[BEGIN THE DATA]

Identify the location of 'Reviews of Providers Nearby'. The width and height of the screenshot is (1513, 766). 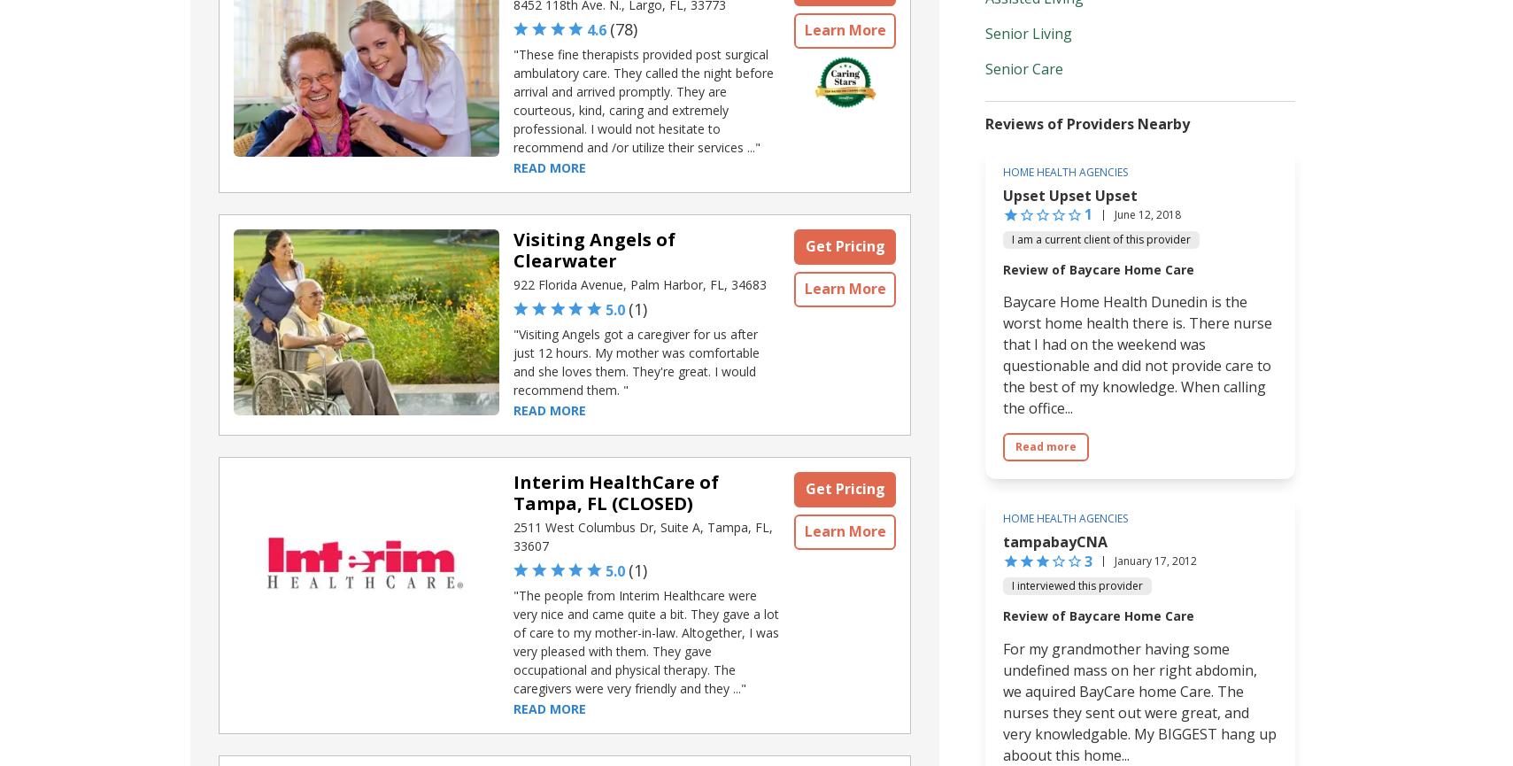
(985, 123).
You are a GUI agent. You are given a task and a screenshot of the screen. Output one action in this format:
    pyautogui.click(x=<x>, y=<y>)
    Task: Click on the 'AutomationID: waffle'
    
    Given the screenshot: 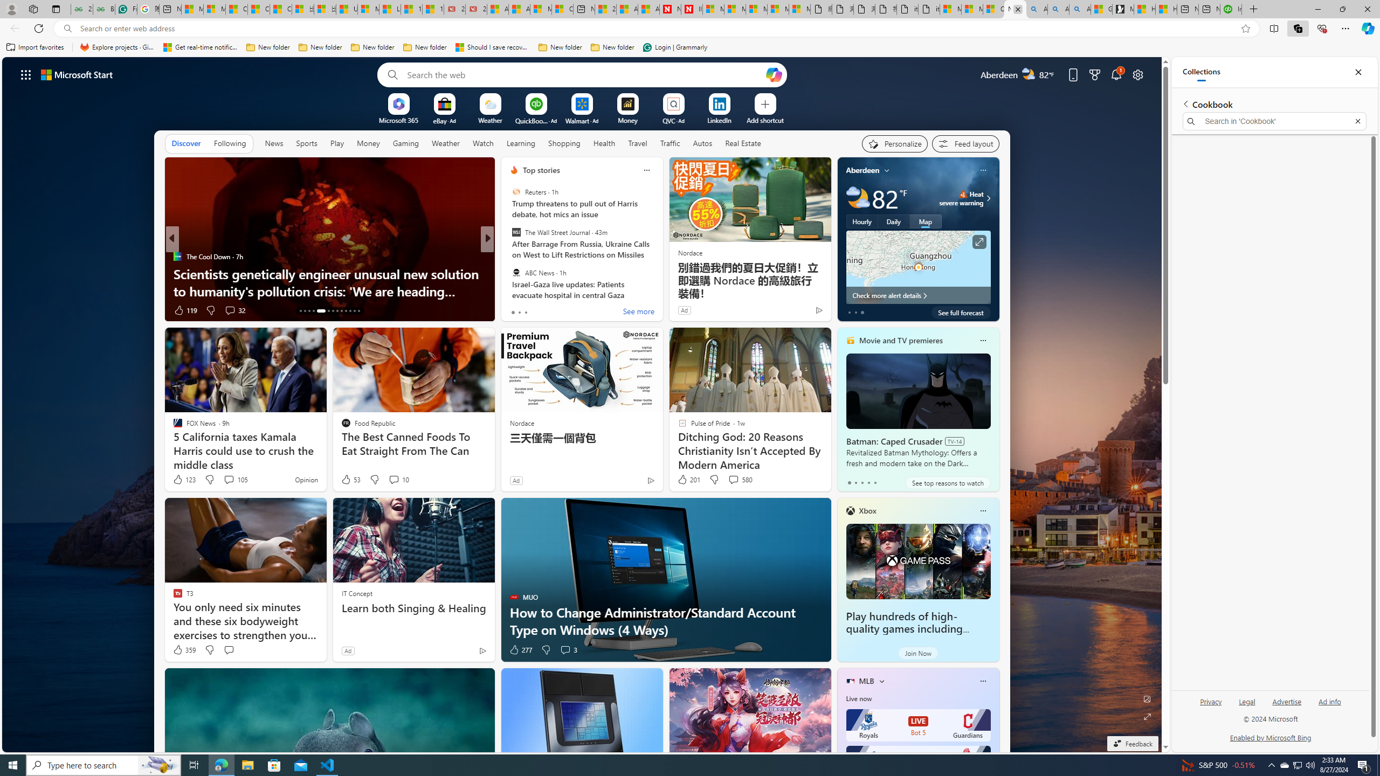 What is the action you would take?
    pyautogui.click(x=26, y=74)
    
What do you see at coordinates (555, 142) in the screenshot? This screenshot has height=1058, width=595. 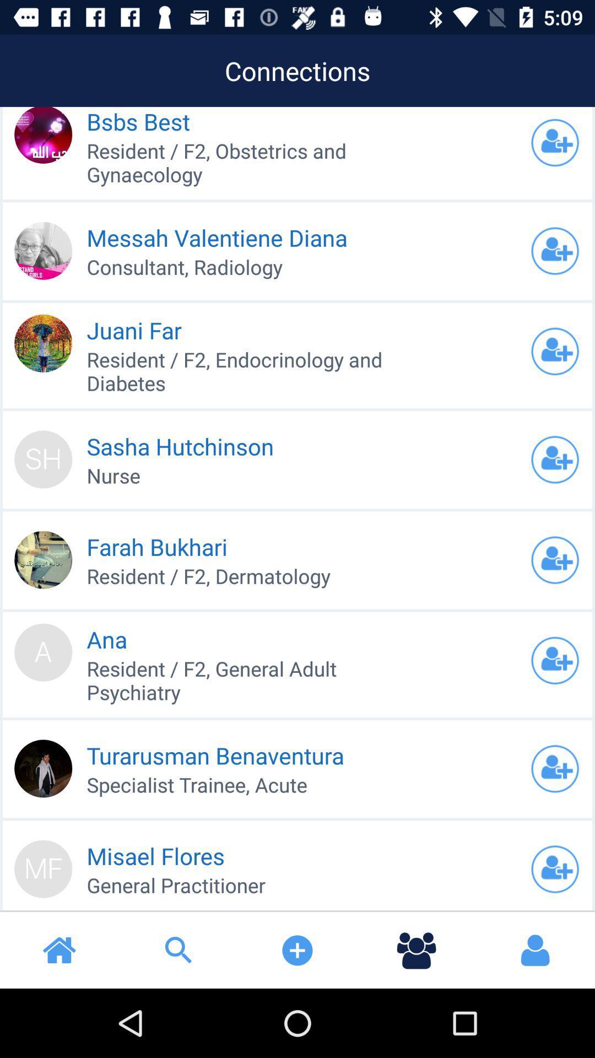 I see `follow this user` at bounding box center [555, 142].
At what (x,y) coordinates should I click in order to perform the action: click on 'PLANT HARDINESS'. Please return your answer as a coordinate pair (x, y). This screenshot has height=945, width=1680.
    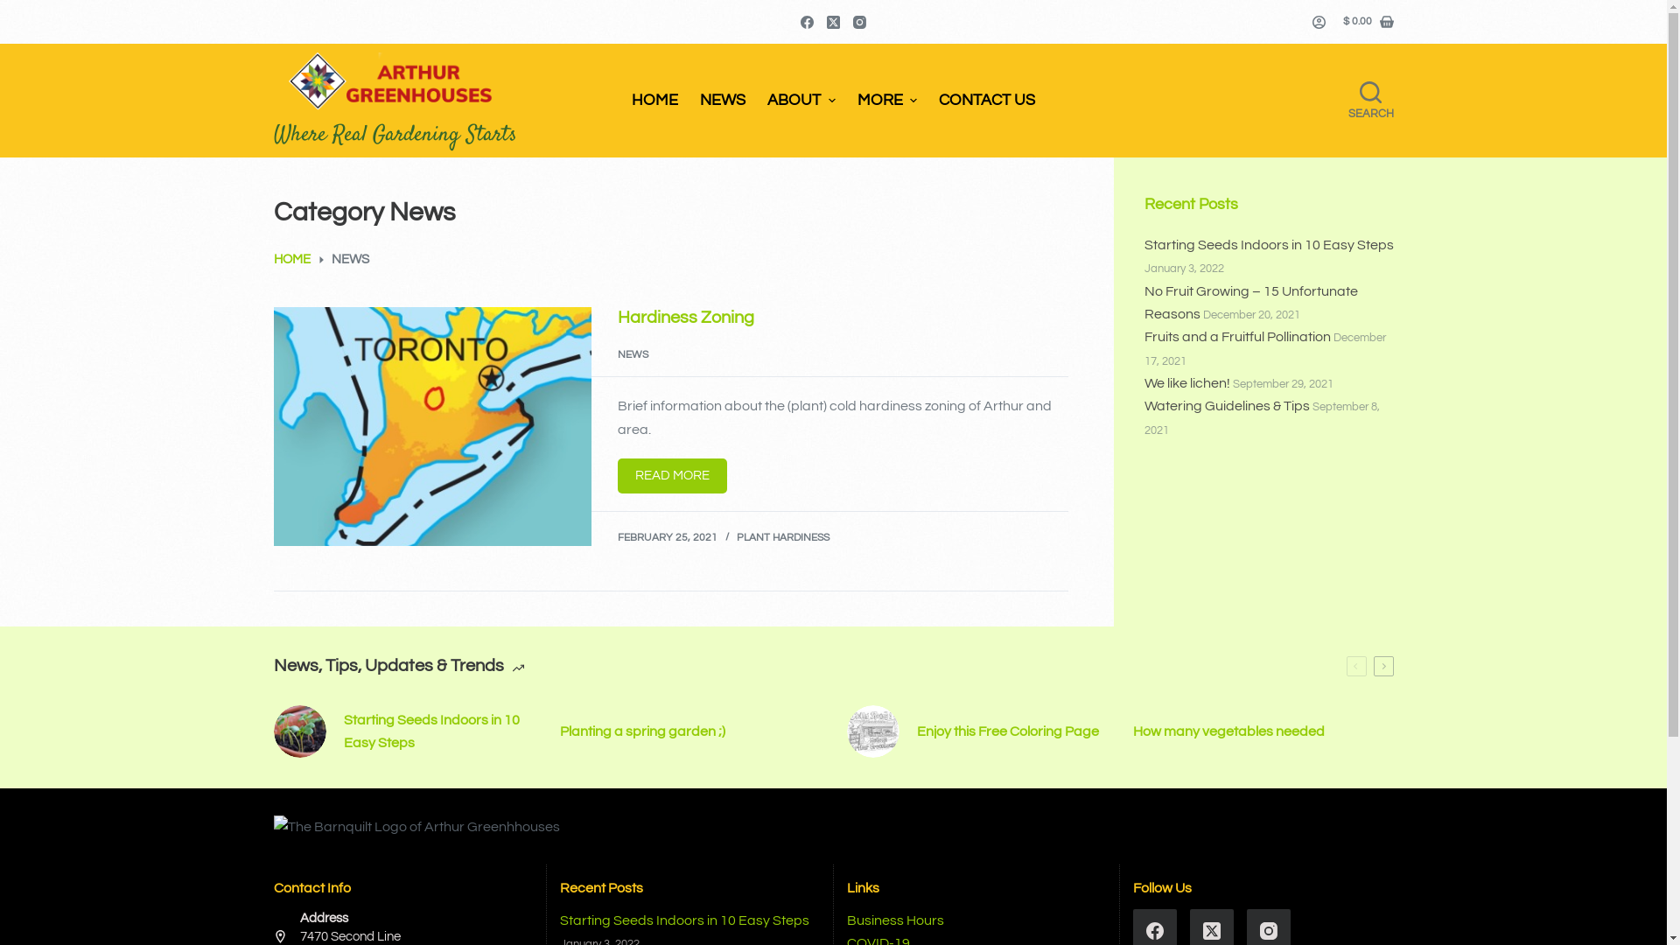
    Looking at the image, I should click on (736, 537).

[END THE DATA]

WORK TO BE COMPLETED:
Starting at the line that contains "At what (x,y)" and ending at the last of the rows above, write those lines out again with "PLANT HARDINESS" switched to "GROWING ZONES" and nothing else altered. Leave the picture out of your answer.

ANSWER FOR THE TASK:
At what (x,y) coordinates should I click in order to perform the action: click on 'GROWING ZONES'. Please return your answer as a coordinate pair (x, y). This screenshot has height=945, width=1680.
    Looking at the image, I should click on (736, 537).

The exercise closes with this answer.